Please put every line of the records below into a Markdown table with the columns Row and Line, numbering each row and leaving out blank lines.

^^^^^^^^^^^^^^^^

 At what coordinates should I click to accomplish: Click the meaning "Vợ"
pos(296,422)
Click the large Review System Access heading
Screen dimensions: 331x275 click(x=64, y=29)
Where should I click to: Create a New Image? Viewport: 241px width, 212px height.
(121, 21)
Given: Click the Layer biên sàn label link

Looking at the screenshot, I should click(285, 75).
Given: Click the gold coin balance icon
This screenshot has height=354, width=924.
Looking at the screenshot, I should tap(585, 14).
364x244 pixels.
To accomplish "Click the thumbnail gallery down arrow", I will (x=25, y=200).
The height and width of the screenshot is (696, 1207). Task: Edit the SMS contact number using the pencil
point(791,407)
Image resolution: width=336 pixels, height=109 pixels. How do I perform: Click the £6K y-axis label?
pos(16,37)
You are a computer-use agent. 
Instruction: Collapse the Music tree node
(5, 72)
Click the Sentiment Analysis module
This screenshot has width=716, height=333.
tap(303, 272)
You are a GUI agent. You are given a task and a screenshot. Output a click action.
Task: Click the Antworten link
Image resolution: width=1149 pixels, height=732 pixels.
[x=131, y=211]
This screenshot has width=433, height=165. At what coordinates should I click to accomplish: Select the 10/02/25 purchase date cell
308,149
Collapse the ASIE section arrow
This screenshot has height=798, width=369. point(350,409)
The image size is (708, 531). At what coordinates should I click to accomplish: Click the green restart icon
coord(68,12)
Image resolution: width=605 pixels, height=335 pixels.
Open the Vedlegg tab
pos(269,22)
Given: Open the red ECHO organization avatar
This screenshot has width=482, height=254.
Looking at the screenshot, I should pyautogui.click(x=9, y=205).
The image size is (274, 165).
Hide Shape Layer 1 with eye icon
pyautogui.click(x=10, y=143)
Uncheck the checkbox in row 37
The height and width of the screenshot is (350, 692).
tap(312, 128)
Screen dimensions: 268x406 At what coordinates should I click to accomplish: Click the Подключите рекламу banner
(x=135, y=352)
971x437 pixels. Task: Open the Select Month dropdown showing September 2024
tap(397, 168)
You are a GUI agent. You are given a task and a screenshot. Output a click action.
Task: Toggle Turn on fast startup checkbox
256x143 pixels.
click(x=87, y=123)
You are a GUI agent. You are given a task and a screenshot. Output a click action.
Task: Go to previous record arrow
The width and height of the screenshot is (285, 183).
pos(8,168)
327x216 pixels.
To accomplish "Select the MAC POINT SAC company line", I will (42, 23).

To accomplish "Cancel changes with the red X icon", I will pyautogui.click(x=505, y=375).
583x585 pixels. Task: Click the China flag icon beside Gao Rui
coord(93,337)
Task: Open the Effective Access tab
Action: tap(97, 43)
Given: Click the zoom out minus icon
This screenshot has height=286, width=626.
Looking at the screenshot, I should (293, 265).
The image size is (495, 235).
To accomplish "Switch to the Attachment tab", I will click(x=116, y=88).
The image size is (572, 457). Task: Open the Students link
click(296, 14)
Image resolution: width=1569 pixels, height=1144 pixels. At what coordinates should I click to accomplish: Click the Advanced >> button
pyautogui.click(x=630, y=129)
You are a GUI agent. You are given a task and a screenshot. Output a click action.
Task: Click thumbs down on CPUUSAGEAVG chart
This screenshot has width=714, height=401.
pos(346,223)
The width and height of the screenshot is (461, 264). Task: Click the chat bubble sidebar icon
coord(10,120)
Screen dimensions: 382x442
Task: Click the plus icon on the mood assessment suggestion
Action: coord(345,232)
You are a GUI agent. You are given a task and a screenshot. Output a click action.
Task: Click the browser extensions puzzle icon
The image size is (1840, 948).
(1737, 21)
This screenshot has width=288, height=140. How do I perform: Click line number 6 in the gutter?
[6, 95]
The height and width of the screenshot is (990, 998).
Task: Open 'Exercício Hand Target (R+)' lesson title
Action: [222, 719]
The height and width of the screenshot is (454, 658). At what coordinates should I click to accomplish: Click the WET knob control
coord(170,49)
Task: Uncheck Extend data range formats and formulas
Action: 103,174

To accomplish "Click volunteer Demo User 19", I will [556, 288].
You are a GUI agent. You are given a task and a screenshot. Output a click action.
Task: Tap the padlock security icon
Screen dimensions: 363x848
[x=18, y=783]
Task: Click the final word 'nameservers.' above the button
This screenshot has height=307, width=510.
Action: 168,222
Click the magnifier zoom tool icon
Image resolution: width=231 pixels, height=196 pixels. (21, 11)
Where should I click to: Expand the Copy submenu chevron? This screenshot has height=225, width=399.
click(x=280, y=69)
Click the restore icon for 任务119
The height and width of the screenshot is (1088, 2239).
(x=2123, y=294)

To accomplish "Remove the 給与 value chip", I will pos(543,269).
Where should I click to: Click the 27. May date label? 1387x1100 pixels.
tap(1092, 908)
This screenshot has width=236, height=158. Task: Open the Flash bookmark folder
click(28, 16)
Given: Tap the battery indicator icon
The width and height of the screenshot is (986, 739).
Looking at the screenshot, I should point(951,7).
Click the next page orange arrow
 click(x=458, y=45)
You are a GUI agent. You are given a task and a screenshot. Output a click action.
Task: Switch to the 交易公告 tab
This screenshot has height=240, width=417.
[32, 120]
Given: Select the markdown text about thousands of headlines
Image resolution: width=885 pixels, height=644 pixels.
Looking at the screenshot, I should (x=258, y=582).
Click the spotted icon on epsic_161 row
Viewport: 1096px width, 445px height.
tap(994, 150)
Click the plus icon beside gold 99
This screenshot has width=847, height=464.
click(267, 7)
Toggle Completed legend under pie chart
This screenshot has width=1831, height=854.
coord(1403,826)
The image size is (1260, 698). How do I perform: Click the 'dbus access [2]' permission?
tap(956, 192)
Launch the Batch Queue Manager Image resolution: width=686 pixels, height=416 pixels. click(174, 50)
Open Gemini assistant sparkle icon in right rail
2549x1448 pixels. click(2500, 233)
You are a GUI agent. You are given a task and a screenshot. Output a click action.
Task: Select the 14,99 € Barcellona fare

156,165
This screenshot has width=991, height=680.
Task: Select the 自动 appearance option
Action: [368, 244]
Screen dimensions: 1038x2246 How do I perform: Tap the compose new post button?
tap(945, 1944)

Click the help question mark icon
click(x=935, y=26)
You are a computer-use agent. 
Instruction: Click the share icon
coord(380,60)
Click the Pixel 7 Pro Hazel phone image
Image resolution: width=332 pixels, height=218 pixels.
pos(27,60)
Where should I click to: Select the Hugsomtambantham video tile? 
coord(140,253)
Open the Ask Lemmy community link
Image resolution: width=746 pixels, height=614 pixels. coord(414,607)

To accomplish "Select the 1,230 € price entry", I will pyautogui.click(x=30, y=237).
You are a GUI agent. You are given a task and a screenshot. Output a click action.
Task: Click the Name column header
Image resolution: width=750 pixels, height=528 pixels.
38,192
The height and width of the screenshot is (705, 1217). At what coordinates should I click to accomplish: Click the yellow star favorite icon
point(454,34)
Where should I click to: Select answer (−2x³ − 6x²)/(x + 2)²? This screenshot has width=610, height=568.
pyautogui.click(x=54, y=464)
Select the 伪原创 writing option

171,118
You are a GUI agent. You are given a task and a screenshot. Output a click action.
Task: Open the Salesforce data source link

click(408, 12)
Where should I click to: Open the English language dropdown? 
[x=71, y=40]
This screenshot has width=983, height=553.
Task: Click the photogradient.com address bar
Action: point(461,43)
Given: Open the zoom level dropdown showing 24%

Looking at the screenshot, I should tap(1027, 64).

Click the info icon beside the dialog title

^^^^^^^^^^^^^^^^

* Answer to the exercise
| Row | Line |
|---|---|
| 1 |  At what coordinates should I click to accomplish: Click the meaning "Vợ" |
| 2 | pos(296,422) |
| 3 | Click the large Review System Access heading |
| 4 | Screen dimensions: 331x275 click(x=64, y=29) |
| 5 | Where should I click to: Create a New Image? Viewport: 241px width, 212px height. |
| 6 | (121, 21) |
| 7 | Given: Click the Layer biên sàn label link |
| 8 | Looking at the screenshot, I should click(285, 75). |
| 9 | Given: Click the gold coin balance icon |
| 10 | This screenshot has height=354, width=924. |
| 11 | Looking at the screenshot, I should tap(585, 14). |
| 12 | 364x244 pixels. |
| 13 | To accomplish "Click the thumbnail gallery down arrow", I will (x=25, y=200). |
| 14 | The height and width of the screenshot is (696, 1207). Task: Edit the SMS contact number using the pencil |
| 15 | point(791,407) |
| 16 | Image resolution: width=336 pixels, height=109 pixels. How do I perform: Click the £6K y-axis label? |
| 17 | pos(16,37) |
| 18 | You are a computer-use agent.  |
| 19 | Instruction: Collapse the Music tree node |
| 20 | (5, 72) |
| 21 | Click the Sentiment Analysis module |
| 22 | This screenshot has width=716, height=333. |
| 23 | tap(303, 272) |
| 24 | You are a GUI agent. You are given a task and a screenshot. Output a click action. |
| 25 | Task: Click the Antworten link |
| 26 | Image resolution: width=1149 pixels, height=732 pixels. |
| 27 | [x=131, y=211] |
| 28 | This screenshot has width=433, height=165. At what coordinates should I click to accomplish: Select the 10/02/25 purchase date cell |
| 29 | 308,149 |
| 30 | Collapse the ASIE section arrow |
| 31 | This screenshot has height=798, width=369. point(350,409) |
| 32 | The image size is (708, 531). At what coordinates should I click to accomplish: Click the green restart icon |
| 33 | coord(68,12) |
| 34 | Image resolution: width=605 pixels, height=335 pixels. |
| 35 | Open the Vedlegg tab |
| 36 | pos(269,22) |
| 37 | Given: Open the red ECHO organization avatar |
| 38 | This screenshot has width=482, height=254. |
| 39 | Looking at the screenshot, I should pyautogui.click(x=9, y=205). |
| 40 | The image size is (274, 165). |
| 41 | Hide Shape Layer 1 with eye icon |
| 42 | pyautogui.click(x=10, y=143) |
| 43 | Uncheck the checkbox in row 37 |
| 44 | The height and width of the screenshot is (350, 692). |
| 45 | tap(312, 128) |
| 46 | Screen dimensions: 268x406 At what coordinates should I click to accomplish: Click the Подключите рекламу banner |
| 47 | (x=135, y=352) |
| 48 | 971x437 pixels. Task: Open the Select Month dropdown showing September 2024 |
| 49 | tap(397, 168) |
| 50 | You are a GUI agent. You are given a task and a screenshot. Output a click action. |
| 51 | Task: Toggle Turn on fast startup checkbox |
| 52 | 256x143 pixels. |
| 53 | click(x=87, y=123) |
| 54 | You are a GUI agent. You are given a task and a screenshot. Output a click action. |
| 55 | Task: Go to previous record arrow |
| 56 | The width and height of the screenshot is (285, 183). |
| 57 | pos(8,168) |
| 58 | 327x216 pixels. |
| 59 | To accomplish "Select the MAC POINT SAC company line", I will (42, 23). |
| 60 | To accomplish "Cancel changes with the red X icon", I will pyautogui.click(x=505, y=375). |
| 61 | 583x585 pixels. Task: Click the China flag icon beside Gao Rui |
| 62 | coord(93,337) |
| 63 | Task: Open the Effective Access tab |
| 64 | Action: tap(97, 43) |
| 65 | Given: Click the zoom out minus icon |
| 66 | This screenshot has height=286, width=626. |
| 67 | Looking at the screenshot, I should (293, 265). |
| 68 | The image size is (495, 235). |
| 69 | To accomplish "Switch to the Attachment tab", I will click(x=116, y=88). |
| 70 | The image size is (572, 457). Task: Open the Students link |
| 71 | click(296, 14) |
| 72 | Image resolution: width=1569 pixels, height=1144 pixels. At what coordinates should I click to accomplish: Click the Advanced >> button |
| 73 | pyautogui.click(x=630, y=129) |
| 74 | You are a GUI agent. You are given a task and a screenshot. Output a click action. |
| 75 | Task: Click thumbs down on CPUUSAGEAVG chart |
| 76 | This screenshot has width=714, height=401. |
| 77 | pos(346,223) |
| 78 | The width and height of the screenshot is (461, 264). Task: Click the chat bubble sidebar icon |
| 79 | coord(10,120) |
| 80 | Screen dimensions: 382x442 |
| 81 | Task: Click the plus icon on the mood assessment suggestion |
| 82 | Action: coord(345,232) |
| 83 | You are a GUI agent. You are given a task and a screenshot. Output a click action. |
| 84 | Task: Click the browser extensions puzzle icon |
| 85 | The image size is (1840, 948). |
| 86 | (1737, 21) |
| 87 | This screenshot has width=288, height=140. How do I perform: Click line number 6 in the gutter? |
| 88 | [6, 95] |
| 89 | The height and width of the screenshot is (990, 998). |
| 90 | Task: Open 'Exercício Hand Target (R+)' lesson title |
| 91 | Action: [222, 719] |
| 92 | The height and width of the screenshot is (454, 658). At what coordinates should I click to accomplish: Click the WET knob control |
| 93 | coord(170,49) |
| 94 | Task: Uncheck Extend data range formats and formulas |
| 95 | Action: 103,174 |
| 96 | To accomplish "Click volunteer Demo User 19", I will [556, 288]. |
| 97 | You are a GUI agent. You are given a task and a screenshot. Output a click action. |
| 98 | Task: Tap the padlock security icon |
| 99 | Screen dimensions: 363x848 |
| 100 | [x=18, y=783] |
| 101 | Task: Click the final word 'nameservers.' above the button |
| 102 | This screenshot has height=307, width=510. |
| 103 | Action: 168,222 |
| 104 | Click the magnifier zoom tool icon |
| 105 | Image resolution: width=231 pixels, height=196 pixels. (21, 11) |
| 106 | Where should I click to: Expand the Copy submenu chevron? This screenshot has height=225, width=399. |
| 107 | click(x=280, y=69) |
| 108 | Click the restore icon for 任务119 |
| 109 | The height and width of the screenshot is (1088, 2239). |
| 110 | (x=2123, y=294) |
| 111 | To accomplish "Remove the 給与 value chip", I will pos(543,269). |
| 112 | Where should I click to: Click the 27. May date label? 1387x1100 pixels. |
| 113 | tap(1092, 908) |
| 114 | This screenshot has width=236, height=158. Task: Open the Flash bookmark folder |
| 115 | click(28, 16) |
| 116 | Given: Tap the battery indicator icon |
| 117 | The width and height of the screenshot is (986, 739). |
| 118 | Looking at the screenshot, I should point(951,7). |
| 119 | Click the next page orange arrow |
| 120 |  click(x=458, y=45) |
| 121 | You are a GUI agent. You are given a task and a screenshot. Output a click action. |
| 122 | Task: Switch to the 交易公告 tab |
| 123 | This screenshot has height=240, width=417. |
| 124 | [32, 120] |
| 125 | Given: Select the markdown text about thousands of headlines |
| 126 | Image resolution: width=885 pixels, height=644 pixels. |
| 127 | Looking at the screenshot, I should (x=258, y=582). |
| 128 | Click the spotted icon on epsic_161 row |
| 129 | Viewport: 1096px width, 445px height. |
| 130 | tap(994, 150) |
| 131 | Click the plus icon beside gold 99 |
| 132 | This screenshot has width=847, height=464. |
| 133 | click(267, 7) |
| 134 | Toggle Completed legend under pie chart |
| 135 | This screenshot has width=1831, height=854. |
| 136 | coord(1403,826) |
| 137 | The image size is (1260, 698). How do I perform: Click the 'dbus access [2]' permission? |
| 138 | tap(956, 192) |
| 139 | Launch the Batch Queue Manager Image resolution: width=686 pixels, height=416 pixels. click(174, 50) |
| 140 | Open Gemini assistant sparkle icon in right rail |
| 141 | 2549x1448 pixels. click(2500, 233) |
| 142 | You are a GUI agent. You are given a task and a screenshot. Output a click action. |
| 143 | Task: Select the 14,99 € Barcellona fare |
| 144 | 156,165 |
| 145 | This screenshot has width=991, height=680. |
| 146 | Task: Select the 自动 appearance option |
| 147 | Action: [368, 244] |
| 148 | Screen dimensions: 1038x2246 How do I perform: Tap the compose new post button? |
| 149 | tap(945, 1944) |
| 150 | Click the help question mark icon |
| 151 | click(x=935, y=26) |
| 152 | You are a computer-use agent.  |
| 153 | Instruction: Click the share icon |
| 154 | coord(380,60) |
| 155 | Click the Pixel 7 Pro Hazel phone image |
| 156 | Image resolution: width=332 pixels, height=218 pixels. |
| 157 | pos(27,60) |
| 158 | Where should I click to: Select the Hugsomtambantham video tile?  |
| 159 | coord(140,253) |
| 160 | Open the Ask Lemmy community link |
| 161 | Image resolution: width=746 pixels, height=614 pixels. coord(414,607) |
| 162 | To accomplish "Select the 1,230 € price entry", I will pyautogui.click(x=30, y=237). |
| 163 | You are a GUI agent. You are given a task and a screenshot. Output a click action. |
| 164 | Task: Click the Name column header |
| 165 | Image resolution: width=750 pixels, height=528 pixels. |
| 166 | 38,192 |
| 167 | The height and width of the screenshot is (705, 1217). At what coordinates should I click to accomplish: Click the yellow star favorite icon |
| 168 | point(454,34) |
| 169 | Where should I click to: Select answer (−2x³ − 6x²)/(x + 2)²? This screenshot has width=610, height=568. |
| 170 | pyautogui.click(x=54, y=464) |
| 171 | Select the 伪原创 writing option |
| 172 | 171,118 |
| 173 | You are a GUI agent. You are given a task and a screenshot. Output a click action. |
| 174 | Task: Open the Salesforce data source link |
| 175 | click(408, 12) |
| 176 | Where should I click to: Open the English language dropdown?  |
| 177 | [x=71, y=40] |
| 178 | This screenshot has width=983, height=553. |
| 179 | Task: Click the photogradient.com address bar |
| 180 | Action: point(461,43) |
| 181 | Given: Open the zoom level dropdown showing 24% |
| 182 | Looking at the screenshot, I should tap(1027, 64). |
| 183 | Click the info icon beside the dialog title |